I recently returned from a family trip to Tuscany, Italy during which I met up with my long-lost Italian relatives, found myself stuck in traffic behind a flock of sheep, and ate more (way, way more) than my fair share of food. It was just so good… In my two weeks in Tuscany I saw everything from a three-legged sheep dog to medieval towns built on the edges of cliffs. I did not, however, see one single cupcake. In fact, most of the Italians that I had the pleasure of speaking with didn’t even know what a cupcake was. -Gasp!-
My friends at Treat shared my horror and surprise. Following the initial shock, we began to wonder why I hadn’t found a single cupcake abroad. Was it because I hadn’t been in any major Italian cities? Or, are cupcakes solely an American phenomenon? Where did cupcakes come from, anyway?
Evidently the origin is unknown. The first mention of a cupcake is said to be traced back to a 1796 recipe for cakes baked in cups (ta da: cupcake!) written in American Cookery, by Amelia Simms. The recipe calls for ½ pound sugar, ½ pound butter rubbed into 2 pounds flour, 1 glass wine, 1 glass Rosewater, 2 glass Emptins (a type of yeast obtained from the remains of the brewing process), a nutmeg, cinnamon, and currents . Another popular theory is that the name “Cupcake” or “Cup Cake” was born out of the original measurement system, which called for cups of ingredients. These recipes would later become known as 1234 cakes: 1 cup of butter, 2 cups of sugar, 3 cups of flour, and 4 eggs . Unlike the first theory, these cakes were not necessarily baked in individual cups.
We can trace the cupcake back hundreds of years, but the treats didn’t actually rise to fame in America until 1919, at the end of World War I, with the introduction of the Hostess Cupcake: a devil’s food cake that originally lacked the crème filling and curly, white icing we’ve come to know and love. In more recent years, with the help of mainstream Television and Martha Stewart, cupcakes have become an extremely popular, diverse and customizable American desert.
In my research I discovered that cupcakes do exist outside of America, but not in their same wide-spread glory. Upon google’ing “cupcakes in Italy” I was able to find one bakery in Rome that does sell cupcakes. I also learned that cupcakes, or better yet “Fairy Cakes,” can be found in Britain as well as other European countries. It seems, therefore, that I just hadn’t been looking hard enough to satisfy my cupcake fix.
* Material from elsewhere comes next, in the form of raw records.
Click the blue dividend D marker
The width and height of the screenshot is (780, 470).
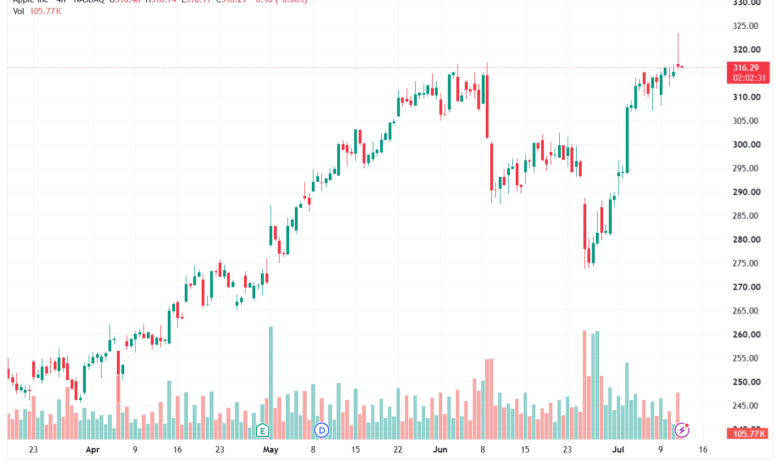(x=322, y=430)
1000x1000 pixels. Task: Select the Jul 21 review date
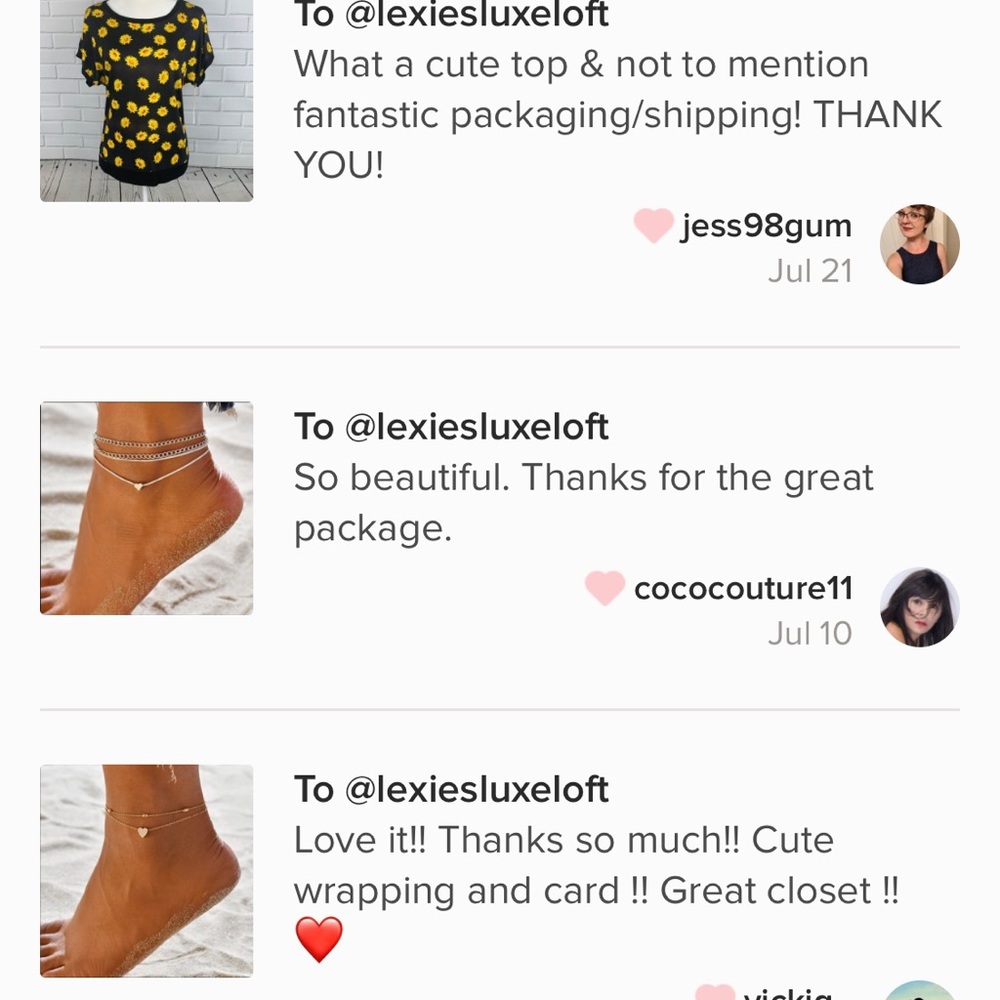click(x=810, y=271)
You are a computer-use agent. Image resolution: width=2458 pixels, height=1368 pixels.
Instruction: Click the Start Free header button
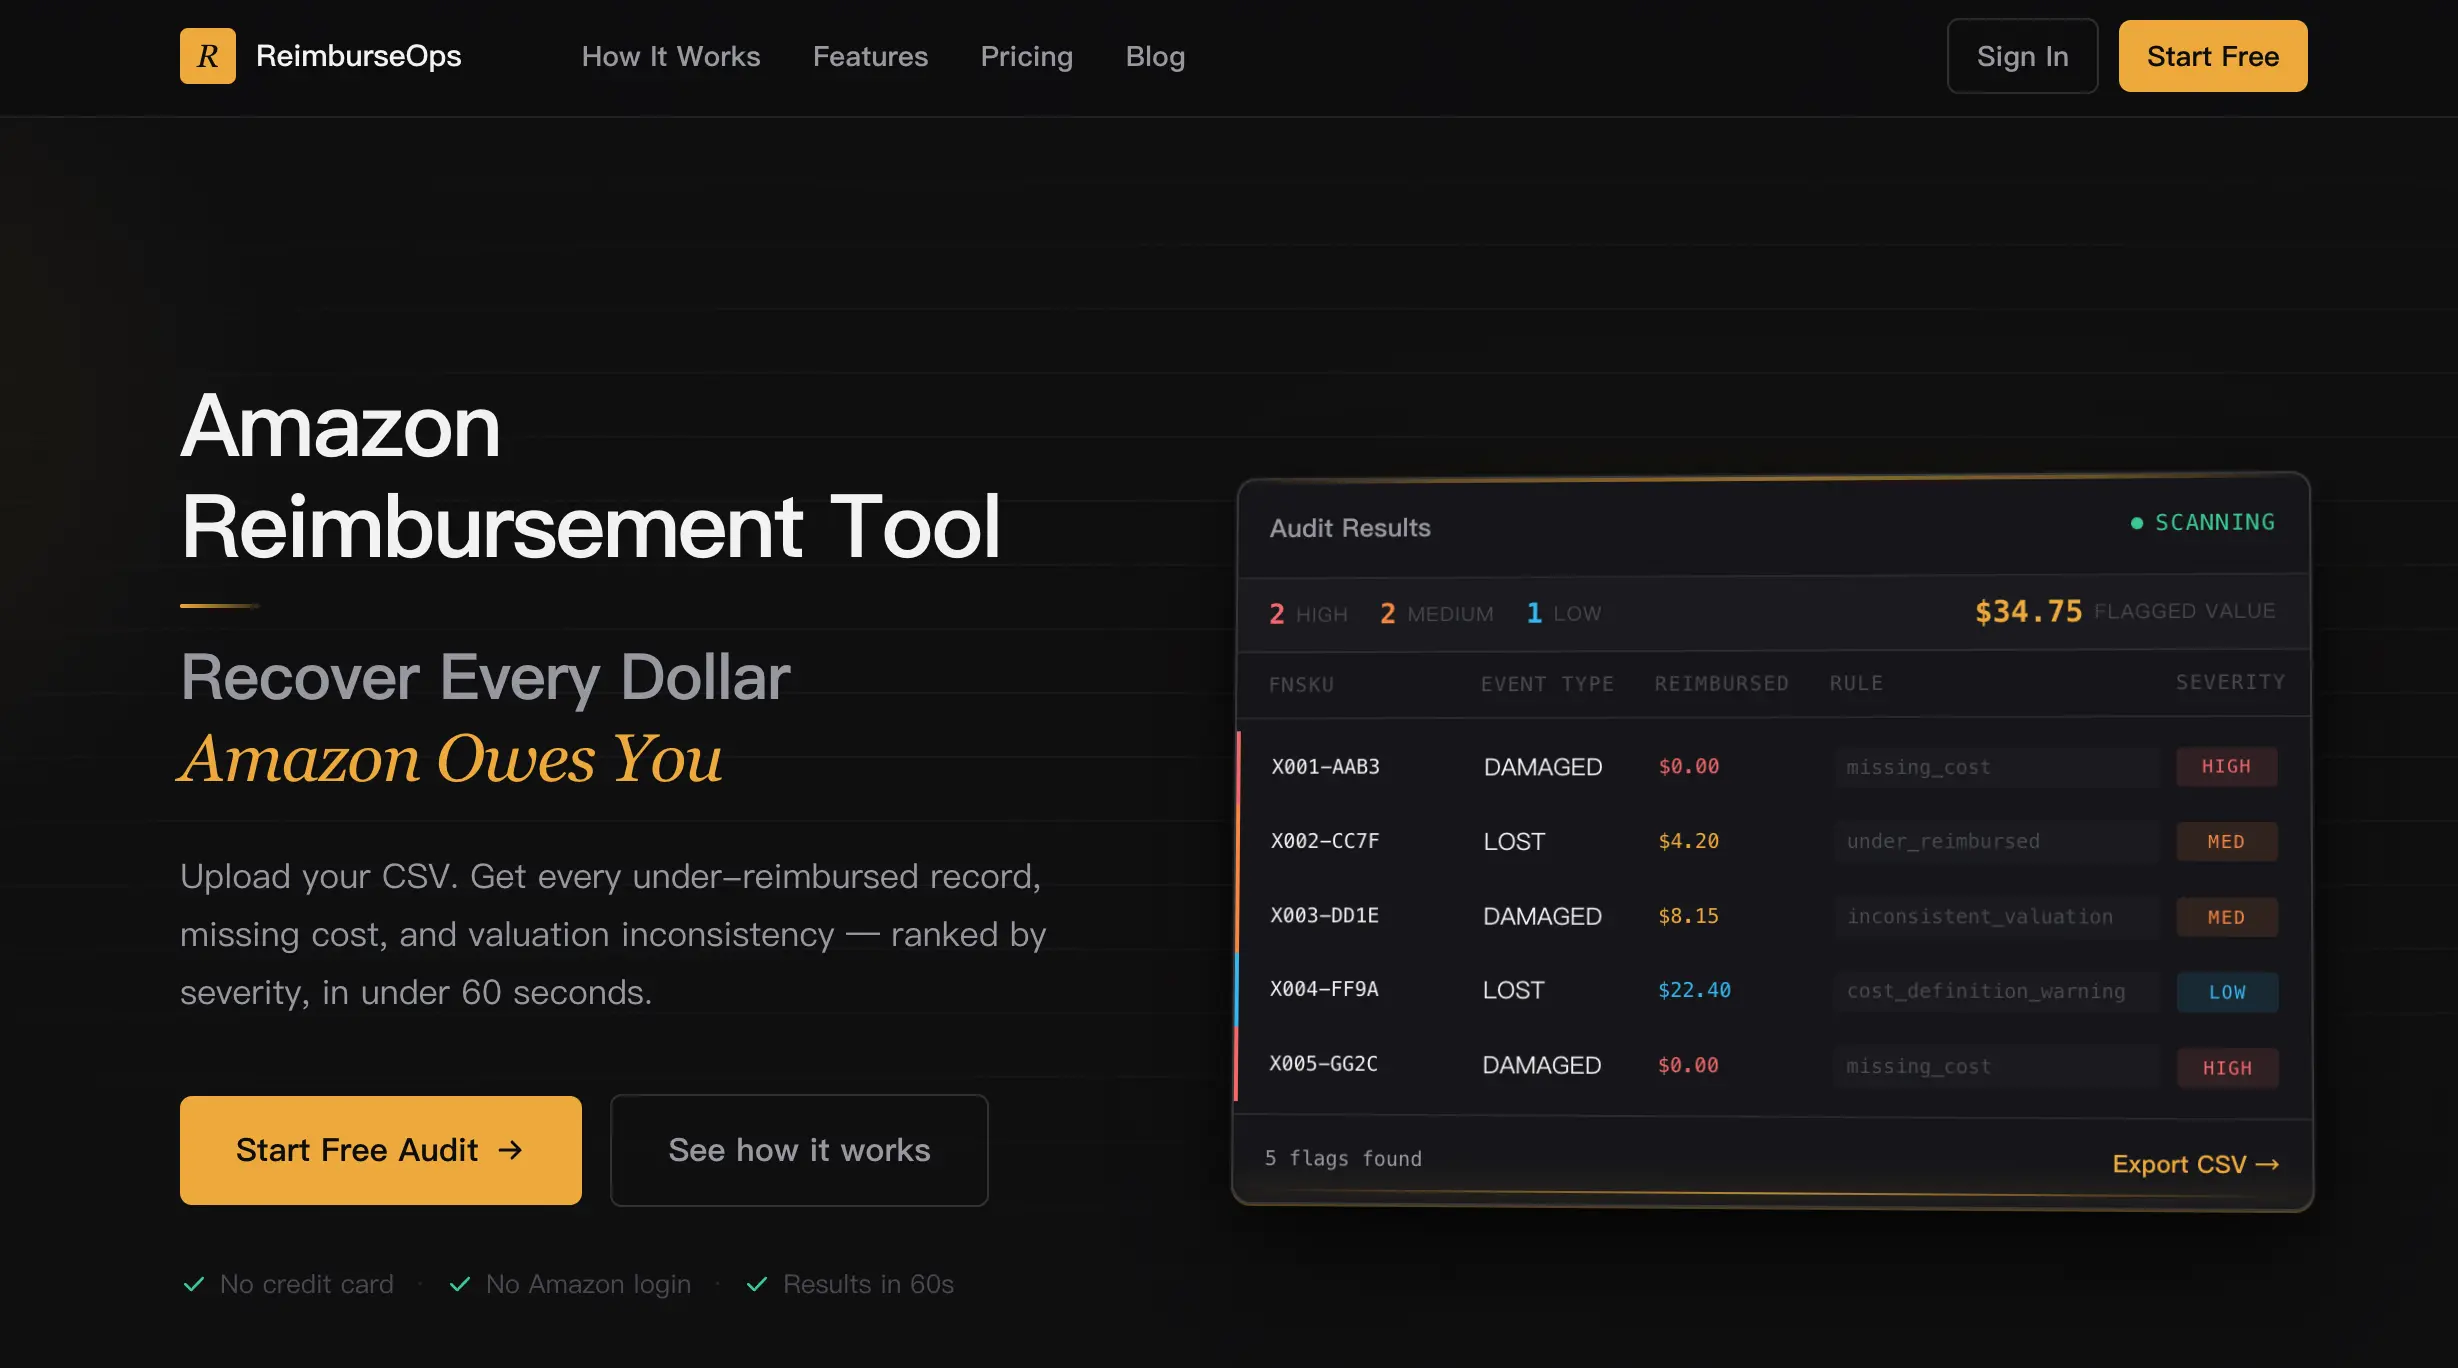(x=2212, y=56)
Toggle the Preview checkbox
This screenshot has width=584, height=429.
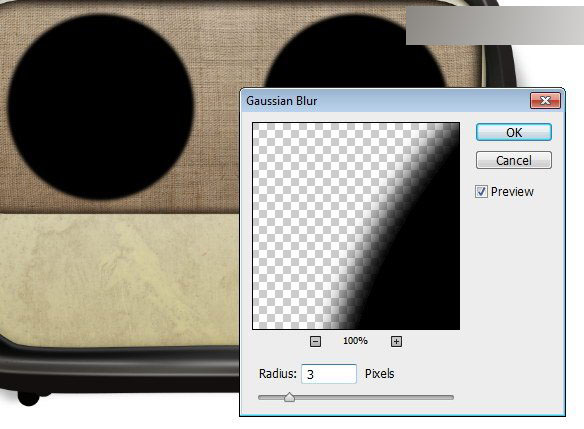(481, 192)
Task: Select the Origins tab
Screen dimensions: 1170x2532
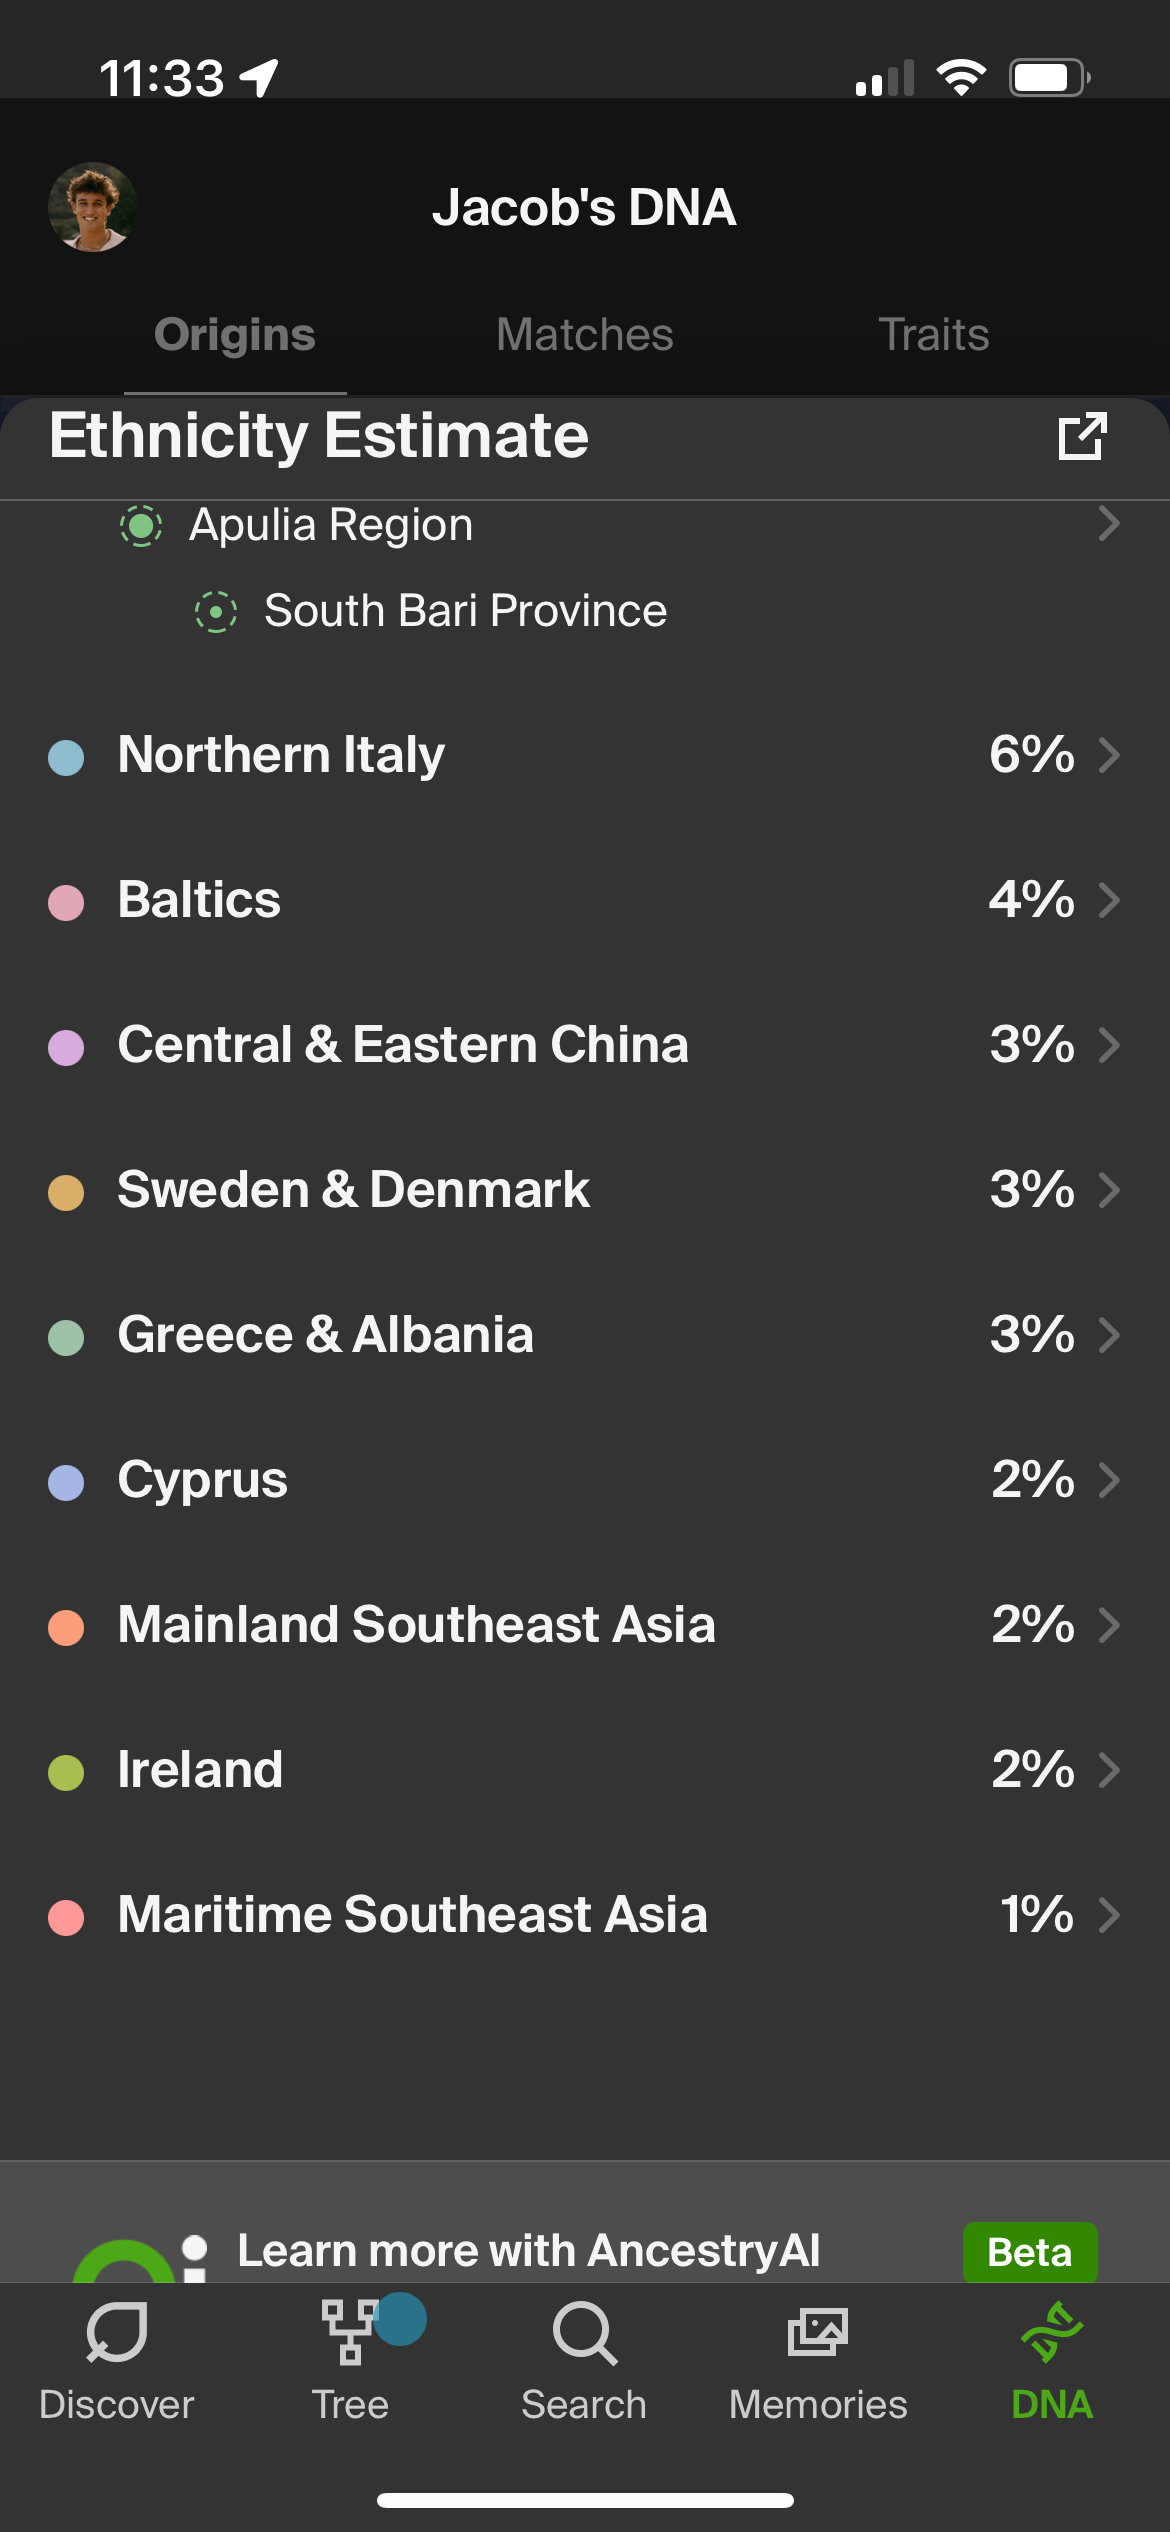Action: [235, 335]
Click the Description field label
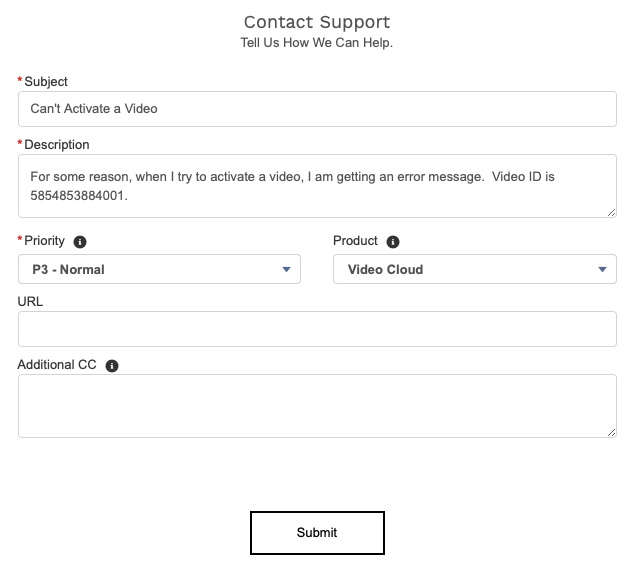 pyautogui.click(x=57, y=145)
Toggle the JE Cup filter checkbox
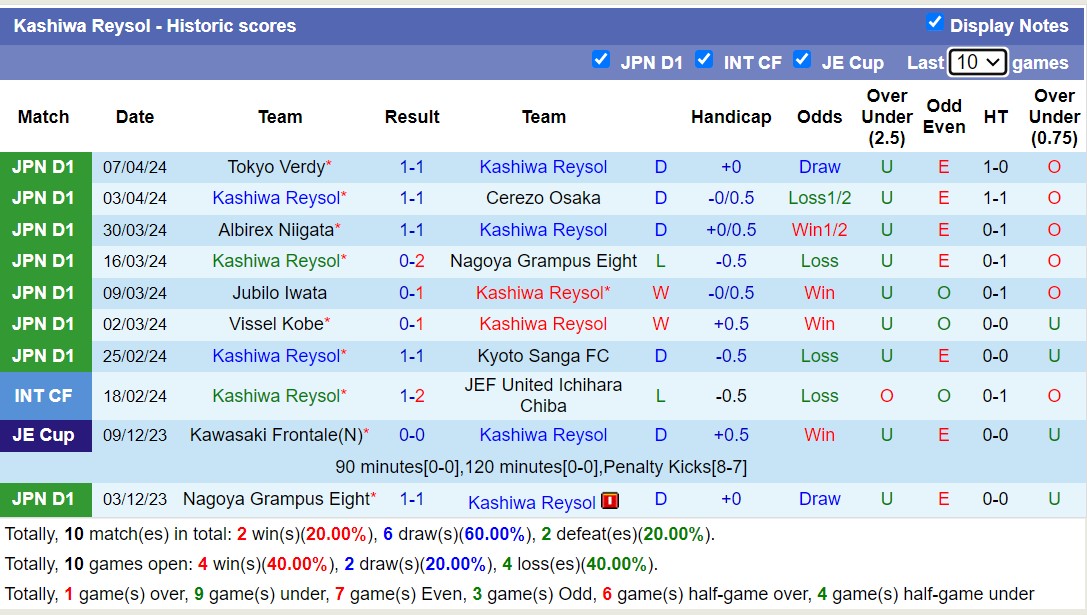Image resolution: width=1087 pixels, height=615 pixels. (802, 60)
Returning from vacation is always bittersweet. Actually, if you work at a cupcake store it is supersweet. While I had an amazing experience in Italy, it is good to be back home. Especially since I don’t have to work very hard to find a delicious cupcake. And now, speaking of tastey deserts, I’m going to treat myself to a Pistachio Turtle cupcake (chocolate cake, caramel filling, pistachio frosting, pistachios). My mouth is watering just thinking about it.